Wiped out in South Carolina the late 1800s by trapping. Reintroduced to the Pee Dee region in 1940 by the U.S. Fish and Wildlife Service, and recolonized the Savannah River drainage basin. The two populations rapidly expanded across the state
Controlled by licensed trapping and fur hunting.
Sources: S.C. Department of Natural Resources, Beavers: Wetlands and Wildlife
Twenty-five years ago, logger Johnny Davis knew of one beaver hutch in Dorchester County. One. Today, he can hardly step into the bottoms without wading up to one.
“Now they're are in every stream. It's just amazing what they've done,” he said.
What the saw-toothed rodents have done is lay waste to hundreds of hardwood forest acres by backing up creeks and drowning trees that are only supposed to be submerged part of the time.
Their dams flood low-lying roads and undermine bridges along drainage in areas as populated as Rumphs Hill Creek outside Summerville. They have backed up Polk Swamp near St. George far enough to help threaten a key sewer outfall for upper Dorchester County.
They are ubiquitous and toothy enough that the county has a dedicated beaver crew to clean up their messes. But with the recent deluges, the ponding has only gotten worse.
Now the county is bringing out the cavalry to clear those streams: a Caterpillar 305 Amphibious Excavator. Or, as Councilman George Bailey called it, “the Beaver Buster.”
The $167,000 excavator is an economy-sized mechanical shovel whose tracks double as pontoons. It can work its way into the bottoms and then float its way to the problem.
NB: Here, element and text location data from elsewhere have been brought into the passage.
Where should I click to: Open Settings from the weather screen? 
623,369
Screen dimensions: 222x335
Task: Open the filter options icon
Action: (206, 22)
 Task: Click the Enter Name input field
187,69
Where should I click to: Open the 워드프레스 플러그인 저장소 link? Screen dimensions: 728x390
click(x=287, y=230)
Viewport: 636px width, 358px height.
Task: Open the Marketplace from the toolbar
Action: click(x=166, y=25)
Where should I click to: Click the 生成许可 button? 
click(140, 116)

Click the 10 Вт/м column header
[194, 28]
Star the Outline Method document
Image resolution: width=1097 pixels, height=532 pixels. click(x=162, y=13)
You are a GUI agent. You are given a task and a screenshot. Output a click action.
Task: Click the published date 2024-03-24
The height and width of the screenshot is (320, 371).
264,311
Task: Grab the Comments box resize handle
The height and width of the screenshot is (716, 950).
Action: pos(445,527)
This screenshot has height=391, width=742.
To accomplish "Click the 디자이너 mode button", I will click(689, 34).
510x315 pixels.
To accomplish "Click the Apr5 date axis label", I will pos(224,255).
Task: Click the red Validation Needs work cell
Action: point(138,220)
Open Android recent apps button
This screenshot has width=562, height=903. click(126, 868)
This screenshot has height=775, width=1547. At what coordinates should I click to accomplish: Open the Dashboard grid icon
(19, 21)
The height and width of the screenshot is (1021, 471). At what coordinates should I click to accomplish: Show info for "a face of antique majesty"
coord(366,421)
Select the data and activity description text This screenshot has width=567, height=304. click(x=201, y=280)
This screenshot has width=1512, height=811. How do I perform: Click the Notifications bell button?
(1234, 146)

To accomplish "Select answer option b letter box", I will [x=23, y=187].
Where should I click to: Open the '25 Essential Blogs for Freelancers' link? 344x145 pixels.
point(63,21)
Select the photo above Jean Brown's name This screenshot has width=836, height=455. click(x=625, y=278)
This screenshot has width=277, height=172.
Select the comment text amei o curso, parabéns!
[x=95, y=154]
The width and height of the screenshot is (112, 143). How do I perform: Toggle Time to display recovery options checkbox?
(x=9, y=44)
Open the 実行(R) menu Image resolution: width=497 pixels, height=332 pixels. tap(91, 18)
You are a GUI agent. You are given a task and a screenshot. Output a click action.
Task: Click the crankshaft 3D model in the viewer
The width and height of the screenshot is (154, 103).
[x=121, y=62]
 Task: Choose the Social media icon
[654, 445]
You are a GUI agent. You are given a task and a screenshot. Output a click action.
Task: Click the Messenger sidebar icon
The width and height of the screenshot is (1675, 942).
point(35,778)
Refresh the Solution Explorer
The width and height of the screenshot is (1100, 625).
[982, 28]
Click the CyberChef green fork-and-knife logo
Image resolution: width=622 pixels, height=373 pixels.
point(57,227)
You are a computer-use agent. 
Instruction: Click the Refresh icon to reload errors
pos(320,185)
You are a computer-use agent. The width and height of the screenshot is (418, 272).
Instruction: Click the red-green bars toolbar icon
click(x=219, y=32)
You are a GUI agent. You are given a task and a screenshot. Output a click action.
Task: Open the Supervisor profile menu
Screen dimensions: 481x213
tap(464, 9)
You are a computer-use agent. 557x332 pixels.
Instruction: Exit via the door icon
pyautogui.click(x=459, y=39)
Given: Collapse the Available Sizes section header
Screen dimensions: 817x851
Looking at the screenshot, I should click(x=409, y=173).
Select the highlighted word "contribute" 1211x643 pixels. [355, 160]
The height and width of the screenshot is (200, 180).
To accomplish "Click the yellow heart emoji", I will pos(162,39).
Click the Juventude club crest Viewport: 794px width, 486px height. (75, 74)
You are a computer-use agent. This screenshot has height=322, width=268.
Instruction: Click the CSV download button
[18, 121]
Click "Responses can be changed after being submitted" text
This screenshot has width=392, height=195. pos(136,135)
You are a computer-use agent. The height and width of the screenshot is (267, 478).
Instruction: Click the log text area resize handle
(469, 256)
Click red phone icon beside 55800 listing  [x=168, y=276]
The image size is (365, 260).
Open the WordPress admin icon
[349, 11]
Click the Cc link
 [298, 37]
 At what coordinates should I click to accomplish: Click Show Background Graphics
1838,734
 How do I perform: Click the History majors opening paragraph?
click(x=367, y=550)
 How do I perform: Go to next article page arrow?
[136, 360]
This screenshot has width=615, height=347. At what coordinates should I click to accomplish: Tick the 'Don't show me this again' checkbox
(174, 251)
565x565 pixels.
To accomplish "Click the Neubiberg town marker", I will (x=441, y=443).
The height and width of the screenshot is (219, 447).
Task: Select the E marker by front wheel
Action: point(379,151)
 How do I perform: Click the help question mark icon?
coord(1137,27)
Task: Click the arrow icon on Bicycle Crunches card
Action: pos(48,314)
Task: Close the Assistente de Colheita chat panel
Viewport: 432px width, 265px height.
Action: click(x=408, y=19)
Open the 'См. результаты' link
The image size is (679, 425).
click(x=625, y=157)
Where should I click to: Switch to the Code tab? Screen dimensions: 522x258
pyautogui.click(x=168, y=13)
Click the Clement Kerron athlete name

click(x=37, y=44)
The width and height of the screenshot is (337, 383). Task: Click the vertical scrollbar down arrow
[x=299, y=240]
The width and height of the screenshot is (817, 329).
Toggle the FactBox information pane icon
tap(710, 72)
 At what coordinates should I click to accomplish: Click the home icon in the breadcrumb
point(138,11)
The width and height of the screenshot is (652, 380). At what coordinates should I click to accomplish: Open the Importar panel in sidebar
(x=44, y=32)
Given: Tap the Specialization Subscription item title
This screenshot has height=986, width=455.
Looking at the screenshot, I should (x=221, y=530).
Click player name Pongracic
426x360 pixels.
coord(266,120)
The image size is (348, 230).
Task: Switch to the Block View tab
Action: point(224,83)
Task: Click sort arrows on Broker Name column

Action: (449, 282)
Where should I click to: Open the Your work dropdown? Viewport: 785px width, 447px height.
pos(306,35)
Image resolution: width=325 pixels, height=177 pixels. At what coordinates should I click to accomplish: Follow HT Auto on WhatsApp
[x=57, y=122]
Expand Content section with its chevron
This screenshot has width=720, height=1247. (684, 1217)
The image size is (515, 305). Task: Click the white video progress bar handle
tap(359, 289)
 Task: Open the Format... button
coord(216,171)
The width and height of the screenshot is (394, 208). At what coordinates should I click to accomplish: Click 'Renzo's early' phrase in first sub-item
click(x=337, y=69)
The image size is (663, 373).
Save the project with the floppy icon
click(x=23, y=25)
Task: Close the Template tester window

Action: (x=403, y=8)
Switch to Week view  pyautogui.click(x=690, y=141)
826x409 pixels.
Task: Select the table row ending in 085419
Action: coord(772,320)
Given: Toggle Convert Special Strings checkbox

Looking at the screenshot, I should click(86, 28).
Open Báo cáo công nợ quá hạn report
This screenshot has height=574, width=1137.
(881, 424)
The equipment is an all-round necessity for public works crews in a county defined by its bottoms, a place where “just about every drop of water that falls ends up in swamp somewhere,” as county engineer Matt Halter said. The excavator can clear all sorts of debris in flooded spots other shovels can't, and there are drainages in the county that have been debris-snarled since Hurricane Hugo dropped trees in 1989.
But make no mistake, this piece will pick away at the beavers' haunts. When Halter was hired recently, he thought the beaver crew was a joke. He has since redirected some $700,000 in scheduled projects that would have had only limited benefits. But not the crew.
“My goal is to do projects that impact the most residents,” he said.
Less than a generation ago, most people outdoors in the Lowcountry had never seen a beaver. Now, S.C. Department of Natural Resources gets a steady stream of complaints.
In the water-logged coastal plain, where a foot-high mud dam can flood 100 acres, the critter has made itself way too at home.
Berkeley County has one paid beaver crewman and contracts with the S.C. Transportation Department. Charleston County crews remove dams as problems a rise.
Dorchester County is so laced with swamps — Polk, Indian Fields, Four Holes, Cypress and others — that nearly every major road crosses two or more.
Beavers “are a major problem,” said Davis, the logger. “If there's water flowing, there's a good chance there's a beaver in it.”